From 30 days to 30 minutes

Nine years later, the vast majority of agencies have already taken that first step of virtualizing workloads and receiving the return on investment of virtualizing those workloads. "But I don't think many agencies have taken that workload and operationalized it into a fully, automated cloud offering," Karmel said. That is the next step in the journey that will allow these agencies to move into the hybrid cloud.

The need for agility, flexibility and transparency drove LANL's move toward an IaaS solution. Researchers wanted to quickly run workloads without waiting for the IT department to go through the provision process to get that workload up and running. "By implementing Infrastructure On-Demand back in 2010, we were able to take the average provisioning time from 30 days to 30 minutes," Karmel said.

Being able to run multiple workloads and letting researchers only pay for what they used for the time period in which they used it, gave the LANL officials flexibility in how to use mission dollars most effectively.Additionally,by moving to an IaaS private cloud, they were able to quantify the cost of their IT investments from an infrastructure standpoint and gain a better understanding of the number of virtual machines that were running across multiple virtual infrastructures.

ROI on the virtual environment was achieved in less than a year after implementation. The move to the automated IaaS environment took another year and half -- between 2009 and 2010 -- because Karmel's team had to invent capabilities that didn't exist at the time.

"There were no automation tools at the time to upgrade or make a cloud into a fully automated service. So everything we had to create, we had to create from scratch because there was nothing we could buy." For example, LANL officials used Microsoft SharePoint Server to develop a portal that would access a virtualization back end, such as VMware. SharePoint's workflow capabilities were used to automate the creation, deployment and management of an infrastructure-as-a-service model.

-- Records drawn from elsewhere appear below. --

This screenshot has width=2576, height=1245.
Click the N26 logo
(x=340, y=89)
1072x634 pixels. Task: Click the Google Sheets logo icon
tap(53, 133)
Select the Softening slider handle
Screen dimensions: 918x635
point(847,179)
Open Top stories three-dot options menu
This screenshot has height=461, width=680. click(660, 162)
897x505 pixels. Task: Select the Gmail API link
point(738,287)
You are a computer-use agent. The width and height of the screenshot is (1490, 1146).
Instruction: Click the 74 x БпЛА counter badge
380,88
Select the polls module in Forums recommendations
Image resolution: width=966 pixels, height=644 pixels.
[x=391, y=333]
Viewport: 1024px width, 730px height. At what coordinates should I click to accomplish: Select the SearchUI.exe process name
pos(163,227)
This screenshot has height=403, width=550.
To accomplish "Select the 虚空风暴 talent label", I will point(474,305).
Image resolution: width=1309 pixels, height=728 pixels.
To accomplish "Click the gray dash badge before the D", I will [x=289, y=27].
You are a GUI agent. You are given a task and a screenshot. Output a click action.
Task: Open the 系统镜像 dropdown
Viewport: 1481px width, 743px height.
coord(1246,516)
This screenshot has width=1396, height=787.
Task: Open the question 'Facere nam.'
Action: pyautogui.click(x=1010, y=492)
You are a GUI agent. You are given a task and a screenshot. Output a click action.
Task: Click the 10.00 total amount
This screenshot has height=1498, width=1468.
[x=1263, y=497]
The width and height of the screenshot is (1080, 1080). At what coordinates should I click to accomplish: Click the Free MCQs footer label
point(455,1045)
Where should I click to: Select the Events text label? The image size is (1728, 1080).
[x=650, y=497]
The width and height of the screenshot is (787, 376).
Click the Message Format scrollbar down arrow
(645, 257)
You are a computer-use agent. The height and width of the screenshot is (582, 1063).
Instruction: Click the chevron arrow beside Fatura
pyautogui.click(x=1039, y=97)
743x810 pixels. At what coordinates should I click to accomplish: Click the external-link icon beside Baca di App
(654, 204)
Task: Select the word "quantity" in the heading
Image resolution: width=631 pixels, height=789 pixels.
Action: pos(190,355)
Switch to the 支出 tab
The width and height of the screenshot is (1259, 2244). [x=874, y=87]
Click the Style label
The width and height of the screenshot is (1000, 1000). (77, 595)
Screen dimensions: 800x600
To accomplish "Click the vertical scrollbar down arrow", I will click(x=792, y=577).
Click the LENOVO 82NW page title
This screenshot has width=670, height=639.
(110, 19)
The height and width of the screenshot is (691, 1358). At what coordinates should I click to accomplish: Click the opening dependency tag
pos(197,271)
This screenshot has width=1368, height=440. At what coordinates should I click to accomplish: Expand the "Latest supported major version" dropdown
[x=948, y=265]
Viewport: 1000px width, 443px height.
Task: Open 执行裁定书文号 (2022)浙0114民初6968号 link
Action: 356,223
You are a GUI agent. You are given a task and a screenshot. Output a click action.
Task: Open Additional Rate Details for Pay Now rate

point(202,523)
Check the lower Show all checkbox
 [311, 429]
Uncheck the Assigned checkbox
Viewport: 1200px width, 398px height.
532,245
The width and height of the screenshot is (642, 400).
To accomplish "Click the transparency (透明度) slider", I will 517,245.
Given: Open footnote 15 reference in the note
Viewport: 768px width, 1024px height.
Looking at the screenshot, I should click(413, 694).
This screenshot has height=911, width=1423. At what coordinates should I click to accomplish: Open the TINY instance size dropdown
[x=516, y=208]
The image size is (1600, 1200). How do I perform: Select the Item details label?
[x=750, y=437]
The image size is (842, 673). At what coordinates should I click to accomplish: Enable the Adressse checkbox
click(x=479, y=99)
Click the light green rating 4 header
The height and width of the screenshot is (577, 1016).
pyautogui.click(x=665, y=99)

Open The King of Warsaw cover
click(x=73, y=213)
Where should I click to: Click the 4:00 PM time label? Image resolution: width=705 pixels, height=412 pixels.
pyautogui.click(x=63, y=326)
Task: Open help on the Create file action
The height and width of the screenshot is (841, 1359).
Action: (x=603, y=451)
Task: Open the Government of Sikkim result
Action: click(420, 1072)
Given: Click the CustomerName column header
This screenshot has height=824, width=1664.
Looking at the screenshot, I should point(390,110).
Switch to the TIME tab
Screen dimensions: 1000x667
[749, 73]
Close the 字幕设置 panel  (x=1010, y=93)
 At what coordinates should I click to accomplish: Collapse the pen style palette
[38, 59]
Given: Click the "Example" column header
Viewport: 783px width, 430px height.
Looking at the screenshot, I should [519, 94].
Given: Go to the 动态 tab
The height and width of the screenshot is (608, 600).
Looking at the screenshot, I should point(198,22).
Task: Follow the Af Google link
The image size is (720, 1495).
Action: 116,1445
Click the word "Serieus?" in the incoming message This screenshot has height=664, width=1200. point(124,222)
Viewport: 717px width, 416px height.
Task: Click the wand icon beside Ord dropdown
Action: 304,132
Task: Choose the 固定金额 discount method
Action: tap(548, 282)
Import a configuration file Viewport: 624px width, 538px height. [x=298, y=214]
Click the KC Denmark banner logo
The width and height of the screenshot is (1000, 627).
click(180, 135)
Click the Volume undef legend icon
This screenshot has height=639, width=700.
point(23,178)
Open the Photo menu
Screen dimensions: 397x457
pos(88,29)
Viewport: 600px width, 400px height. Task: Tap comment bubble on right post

Automation tools cut migration times

Now, in 2015, there are many automation tools available on the market that allow organizations to install, configure and automate their existing virtualization offering. "There is no need to build your own cloud service portal or cloud broker, you can buy one from a vendor of your choice," Karmel explained.

Additionally, IaaS offerings have expanded over the years. The cloud service providers offer a lot more than virtual machines as a service now, said Coby Holloway, vice president and director of SAIC's Cloud Computing and Business Transformation Services.

"They are now offering firewalls, load balancers, dynamic IP addressing, a variety of different modes of security access, automation tools and additional [application programming interface] access into the environment that didn't exist years ago." Holloway said. Automation is one of the areas where agencies can get the quickest return on investment because it reduces the amount of work required to do common tasks in the data center, he noted.

The Federal Risk Authorization and Management Program (FedRAMP) also brings standardization in the area of security accreditation and certification that didn't exist a few years ago, giving agencies the assurance that cloud providers adhere to a baseline set of security requirements,

When it was launched, LANL's Infrastructure On-Demand consisted of a Web portal; Microsoft SharePoint software for workflow and communications; VMware VCloud Director, a Web-based user interface that consumed cloud resources and VMware vShield for managing policies.

"It really was an evolution starting with Los Alamos, with virtualization and then implementing cloud. Then scaling that offering into a secure, hybrid community cloud for the [Energy] department, said Karmel, which from a design and application point of view can be applied to multiple agencies.